**Task to carry out**
Reproduce the items starting at the line containing "1568x719 pixels. At" and ending at the line containing "pos(231,264)". Replace "Gift Wrap" with "Gift Card" and keep everything else the same.

**Dataset excerpts**
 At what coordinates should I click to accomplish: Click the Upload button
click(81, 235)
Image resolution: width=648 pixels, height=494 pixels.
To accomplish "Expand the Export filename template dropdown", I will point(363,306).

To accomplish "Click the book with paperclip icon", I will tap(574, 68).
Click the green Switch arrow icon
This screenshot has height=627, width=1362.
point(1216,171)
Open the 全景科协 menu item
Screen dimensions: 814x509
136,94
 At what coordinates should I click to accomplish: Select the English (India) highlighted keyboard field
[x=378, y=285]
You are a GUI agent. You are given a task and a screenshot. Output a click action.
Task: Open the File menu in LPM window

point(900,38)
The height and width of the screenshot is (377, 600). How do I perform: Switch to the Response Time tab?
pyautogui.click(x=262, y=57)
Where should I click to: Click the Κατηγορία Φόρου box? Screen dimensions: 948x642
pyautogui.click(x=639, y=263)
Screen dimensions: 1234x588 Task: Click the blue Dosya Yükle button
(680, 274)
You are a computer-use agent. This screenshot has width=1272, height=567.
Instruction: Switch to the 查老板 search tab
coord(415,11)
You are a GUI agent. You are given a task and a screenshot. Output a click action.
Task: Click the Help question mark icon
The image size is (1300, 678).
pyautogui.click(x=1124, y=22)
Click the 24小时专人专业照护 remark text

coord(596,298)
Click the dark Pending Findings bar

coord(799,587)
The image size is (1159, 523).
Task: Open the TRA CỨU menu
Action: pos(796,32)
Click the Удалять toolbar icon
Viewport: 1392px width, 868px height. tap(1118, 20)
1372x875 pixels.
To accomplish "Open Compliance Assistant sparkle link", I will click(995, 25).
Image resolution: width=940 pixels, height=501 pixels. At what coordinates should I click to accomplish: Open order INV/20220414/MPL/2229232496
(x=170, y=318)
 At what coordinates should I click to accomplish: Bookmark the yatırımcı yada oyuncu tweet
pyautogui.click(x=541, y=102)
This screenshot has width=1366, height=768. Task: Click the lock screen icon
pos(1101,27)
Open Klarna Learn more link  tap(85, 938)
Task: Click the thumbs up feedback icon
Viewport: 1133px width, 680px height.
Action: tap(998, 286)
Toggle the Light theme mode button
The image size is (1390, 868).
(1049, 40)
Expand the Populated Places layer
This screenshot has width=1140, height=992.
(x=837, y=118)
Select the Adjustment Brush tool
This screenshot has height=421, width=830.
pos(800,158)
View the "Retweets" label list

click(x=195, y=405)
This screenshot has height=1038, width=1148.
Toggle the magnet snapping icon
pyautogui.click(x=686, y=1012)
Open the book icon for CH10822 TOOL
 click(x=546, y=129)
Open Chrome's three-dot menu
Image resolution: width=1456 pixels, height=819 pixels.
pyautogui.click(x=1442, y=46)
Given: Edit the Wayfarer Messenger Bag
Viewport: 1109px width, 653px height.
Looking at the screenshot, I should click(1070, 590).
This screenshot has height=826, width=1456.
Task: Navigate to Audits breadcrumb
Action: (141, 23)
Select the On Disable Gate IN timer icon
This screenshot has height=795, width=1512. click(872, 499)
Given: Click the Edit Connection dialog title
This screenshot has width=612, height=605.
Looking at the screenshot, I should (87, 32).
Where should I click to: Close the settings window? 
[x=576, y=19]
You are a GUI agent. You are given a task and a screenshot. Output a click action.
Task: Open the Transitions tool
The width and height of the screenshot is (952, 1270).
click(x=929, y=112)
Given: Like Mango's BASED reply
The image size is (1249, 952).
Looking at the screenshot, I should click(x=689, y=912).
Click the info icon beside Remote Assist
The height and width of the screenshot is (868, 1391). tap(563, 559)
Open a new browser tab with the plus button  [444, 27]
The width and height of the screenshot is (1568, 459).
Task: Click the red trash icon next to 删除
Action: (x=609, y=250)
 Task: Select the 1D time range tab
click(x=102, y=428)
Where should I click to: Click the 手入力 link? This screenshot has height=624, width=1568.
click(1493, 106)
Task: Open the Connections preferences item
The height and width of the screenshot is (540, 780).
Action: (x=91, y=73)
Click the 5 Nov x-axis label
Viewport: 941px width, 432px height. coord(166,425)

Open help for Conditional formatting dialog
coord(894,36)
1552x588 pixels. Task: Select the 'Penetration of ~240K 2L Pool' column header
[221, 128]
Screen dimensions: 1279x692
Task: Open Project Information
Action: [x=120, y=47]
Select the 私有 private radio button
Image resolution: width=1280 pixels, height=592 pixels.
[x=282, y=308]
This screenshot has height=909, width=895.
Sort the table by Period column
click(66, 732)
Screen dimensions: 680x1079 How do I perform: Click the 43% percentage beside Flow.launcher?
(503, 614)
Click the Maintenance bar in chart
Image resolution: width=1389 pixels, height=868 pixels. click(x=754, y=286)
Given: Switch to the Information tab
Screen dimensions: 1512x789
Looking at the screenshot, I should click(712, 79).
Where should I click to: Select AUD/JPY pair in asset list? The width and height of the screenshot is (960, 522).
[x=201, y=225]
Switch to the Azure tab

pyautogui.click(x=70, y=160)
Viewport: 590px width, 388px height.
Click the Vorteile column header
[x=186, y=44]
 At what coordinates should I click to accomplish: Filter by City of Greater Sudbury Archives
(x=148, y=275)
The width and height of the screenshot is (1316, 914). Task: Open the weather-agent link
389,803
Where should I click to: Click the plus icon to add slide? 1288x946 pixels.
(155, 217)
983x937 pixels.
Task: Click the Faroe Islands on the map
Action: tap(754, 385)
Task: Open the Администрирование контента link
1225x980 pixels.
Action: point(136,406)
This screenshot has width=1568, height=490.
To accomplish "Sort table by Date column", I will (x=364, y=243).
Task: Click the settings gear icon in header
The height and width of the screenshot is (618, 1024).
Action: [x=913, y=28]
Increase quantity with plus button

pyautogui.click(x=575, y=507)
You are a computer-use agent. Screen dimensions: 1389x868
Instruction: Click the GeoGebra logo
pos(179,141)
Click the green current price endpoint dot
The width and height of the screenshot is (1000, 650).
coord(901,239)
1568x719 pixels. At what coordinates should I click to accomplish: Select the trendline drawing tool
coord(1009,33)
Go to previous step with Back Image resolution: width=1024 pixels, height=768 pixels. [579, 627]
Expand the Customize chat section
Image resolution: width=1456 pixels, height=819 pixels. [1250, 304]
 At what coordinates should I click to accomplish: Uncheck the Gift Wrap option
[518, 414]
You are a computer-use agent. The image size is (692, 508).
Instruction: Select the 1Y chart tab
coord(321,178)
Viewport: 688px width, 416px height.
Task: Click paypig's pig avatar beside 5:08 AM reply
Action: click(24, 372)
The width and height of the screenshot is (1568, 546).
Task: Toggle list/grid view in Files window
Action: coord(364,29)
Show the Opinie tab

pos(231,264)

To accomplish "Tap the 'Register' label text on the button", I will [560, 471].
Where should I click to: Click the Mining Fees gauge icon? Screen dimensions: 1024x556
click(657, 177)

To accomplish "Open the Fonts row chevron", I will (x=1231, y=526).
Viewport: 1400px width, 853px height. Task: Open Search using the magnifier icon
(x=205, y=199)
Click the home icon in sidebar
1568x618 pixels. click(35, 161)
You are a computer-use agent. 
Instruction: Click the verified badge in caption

**Correct result**
1568x719 pixels. At what coordinates should I click to accomplish: Select the trendline drawing tool
coord(1009,33)
Go to previous step with Back Image resolution: width=1024 pixels, height=768 pixels. [579, 627]
Expand the Customize chat section
Image resolution: width=1456 pixels, height=819 pixels. [1250, 304]
 At what coordinates should I click to accomplish: Uncheck the Gift Card option
[518, 414]
You are a computer-use agent. The image size is (692, 508).
Instruction: Select the 1Y chart tab
coord(321,178)
Viewport: 688px width, 416px height.
Task: Click paypig's pig avatar beside 5:08 AM reply
Action: click(24, 372)
The width and height of the screenshot is (1568, 546).
Task: Toggle list/grid view in Files window
Action: coord(364,29)
Show the Opinie tab

pos(231,264)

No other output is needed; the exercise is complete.